Know Your Rights: Patient Advocacy And Consent In The Hospital

The health care system can seem difficult to maneuver through, especially when you’re feeling unwell. Knowing your rights as a patient is empowering to improve service and have your voice heard during your stay in the hospital.

This article is designed to outline your basic rights as a patient and guide you on how, in every possible manner, you can use them to your advantage.

Basic Rights of a Patient While Under Hospital Care

Right to Informed Consent

Informed consent forms the basic rights of the patient. It is the legal and ethical requirement of all healthcare providers that you are told about the nature of a treatment, its risks, benefits, and other possible alternatives to a procedure or treatment before initiating it.

This information has to be presented in a way that a person can understand and be in a position to make a decision about his or her care. Consent has to be voluntary and may be withdrawn at any time.

Right to Privacy and Confidentiality

Your medical information is private, and the law requires that your doctor and other medical staff keep your medical condition confidential. Even so, since the information your doctor has to keep is secret, there are exceptions under which the information can be released, depending on your state.

Right to Receive Care

You have the right to receive care without discrimination on the grounds of race, color, religion, sex, national origin, age, and any other characteristic protected by law. This right lays a foundation for you to be treated in a non-discriminatory manner.

Right to Choose or Refuse Treatment

You also have the right to choose or refuse treatment; this is to say that you have the ability to accept or refuse procedures, drugs, or surgery based on your own personal preferences or beliefs, or from the second opinion of another medical professional. Understand what happens if you refuse treatment, and these consequences should be clearly explained to you by the healthcare provider.
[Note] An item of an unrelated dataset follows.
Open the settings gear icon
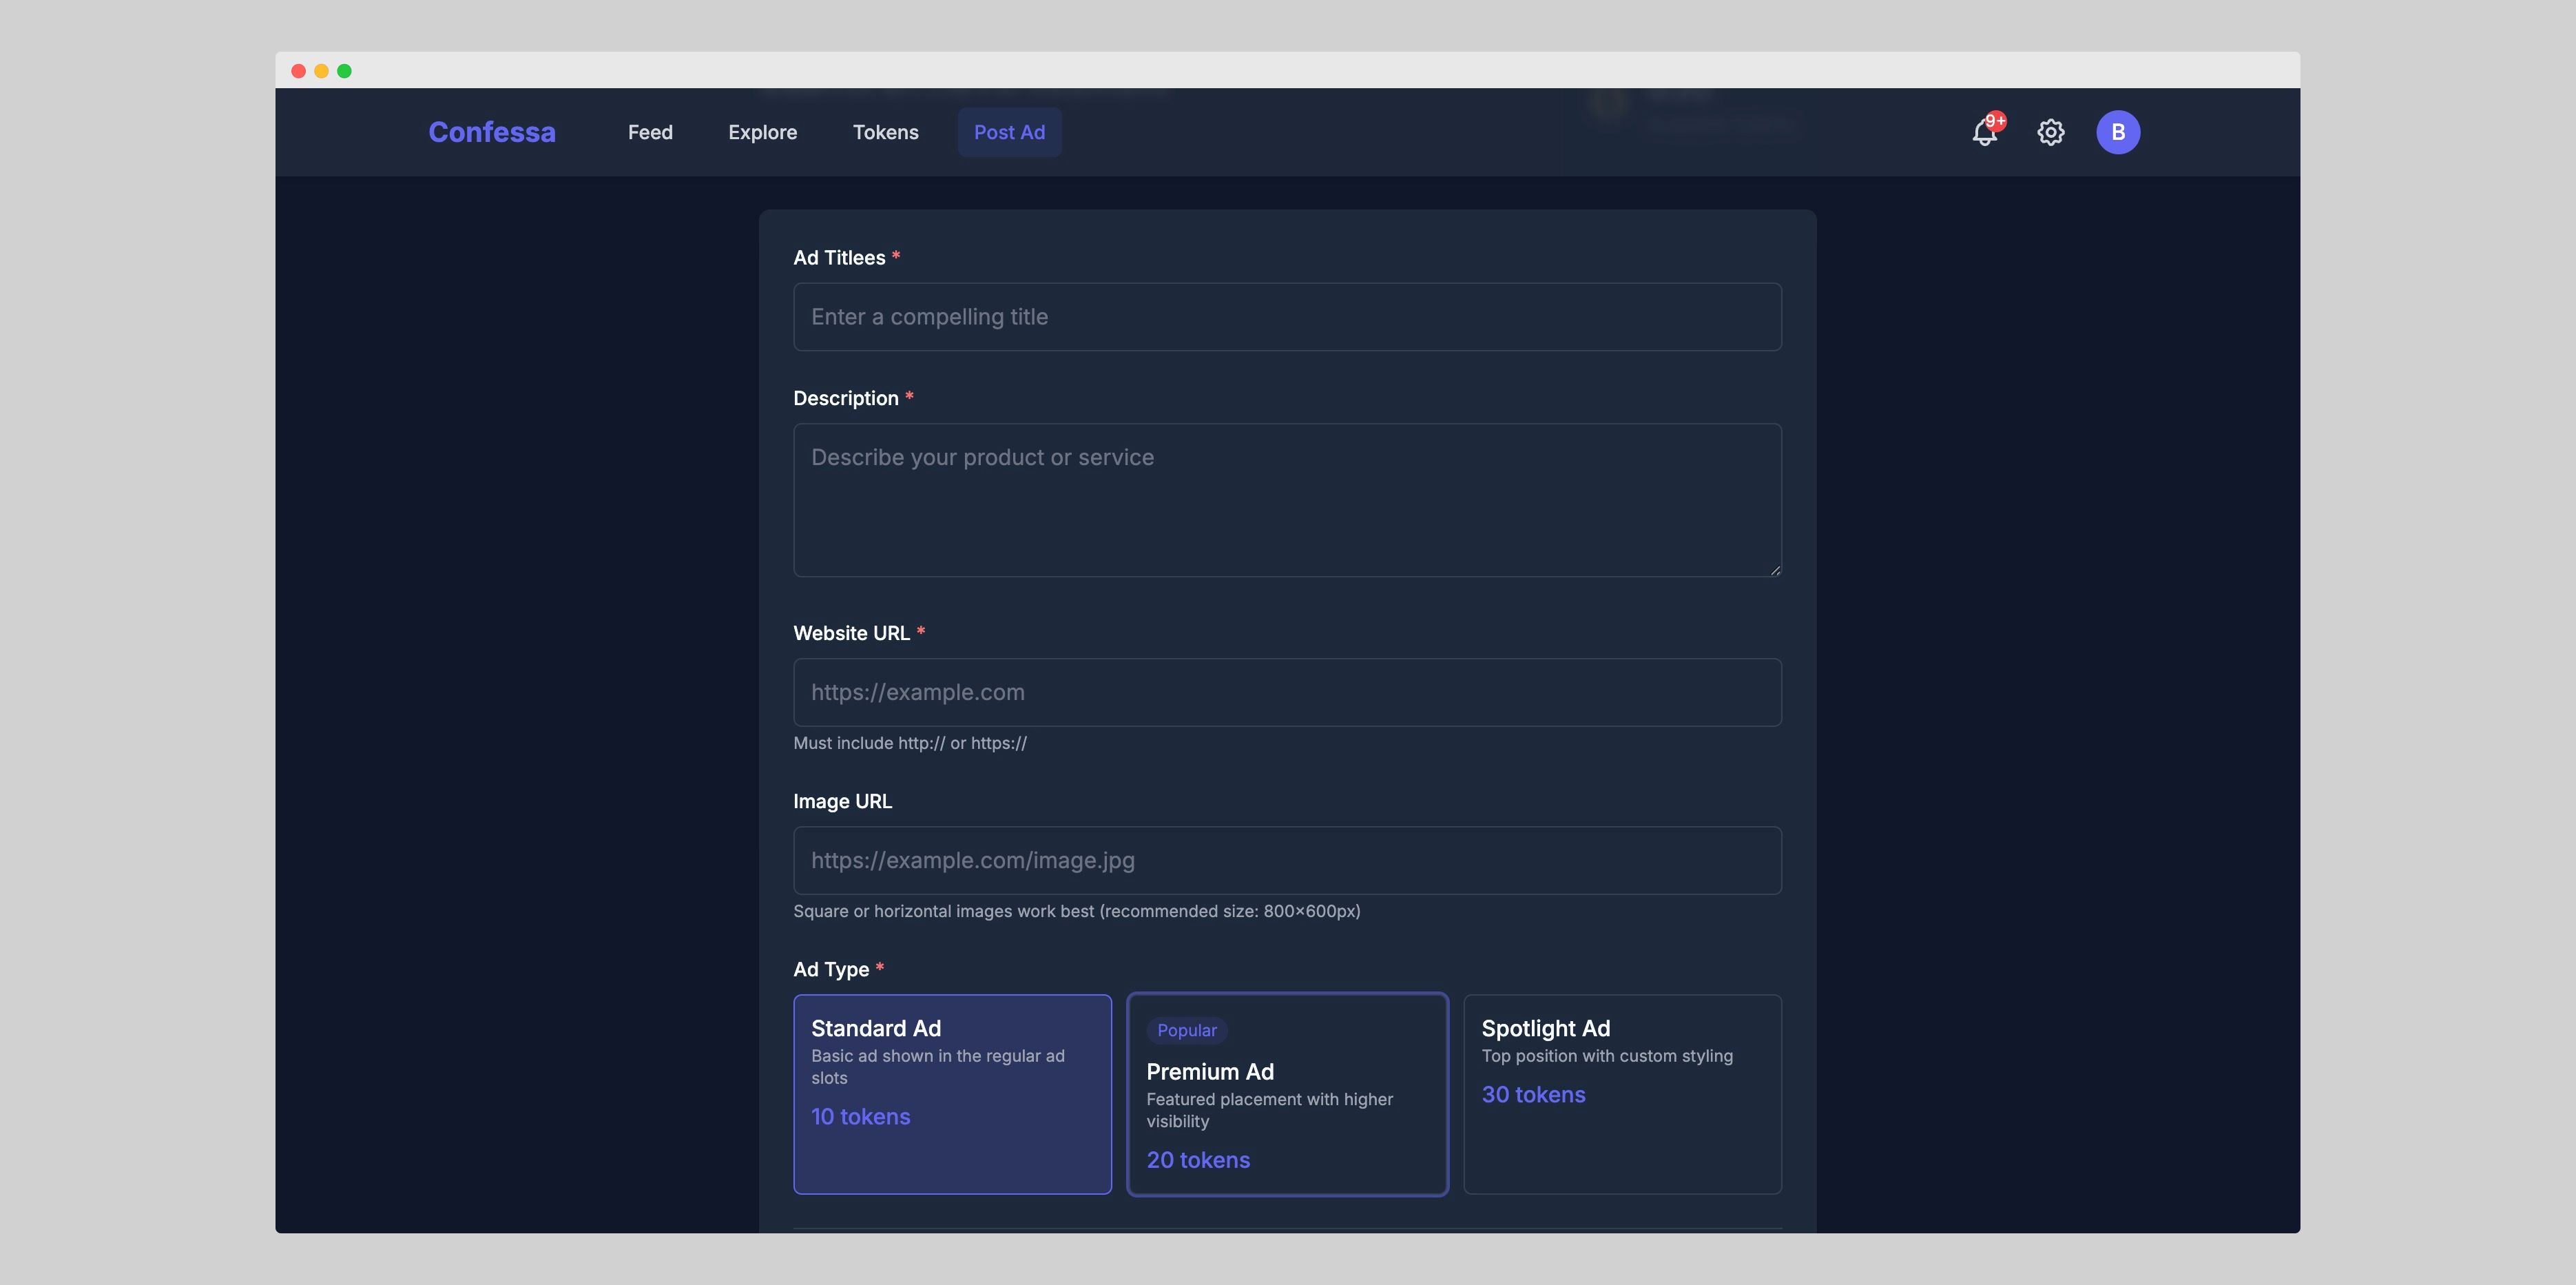 click(2050, 132)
This also applies to a person who lacks the capacity to make healthcare decisions in the future. You should help make your healthcare providers and loved ones understand what preferences you would have made in situations whereby you would be unable to communicate your own.

The Role of Patient Advocates

During hospital stays, an advocate for a patient may be of great help. Either a hired professional or a relative, they would ensure all your rights are observed, all your needs are attended to, and, more importantly, your voice is heard. They can also help improve communication between them and healthcare professionals and can help maneuver intricate medical details and come up with a decision based on the considerations made.

Many hospitals offer patient advocacy services. If you don’t have an advocate, many hospitals offer patient advocacy services. Utilizing these services can help alleviate stress and improve your healthcare experience.

Effective Communication With Your Health Care Provider

The key is good communication with your healthcare providers. Here are tips to help you communicate better:

Be Prepared

List down any symptoms or questions you may have before your confrontation. Be clear and concise: It is you who should clearly point out what your trouble, symptom, or question is. Do not feel shy to ask the doctor to slow down or clarify a word or term he or she might use.

Be Assertive

Remember that you have the right to quality care. Being assertive in a polite way will ensure your voice is heard and respected. Establish a partnership with your health professional based on mutual respect and clear communication to better your health’s outcome and help you enjoy a satisfying experience. 

Understanding and exercising your patient rights is fundamental to receiving quality healthcare. Knowing your rights enables you to navigate the healthcare system much better, be an advocate for yourself, and make decisions in a manner more representative of your own interests. Arm yourself with further knowledge of your rights and draw on the help of patient advocates when necessary. You are your best advocate, and your voice is significant when it comes to your own health.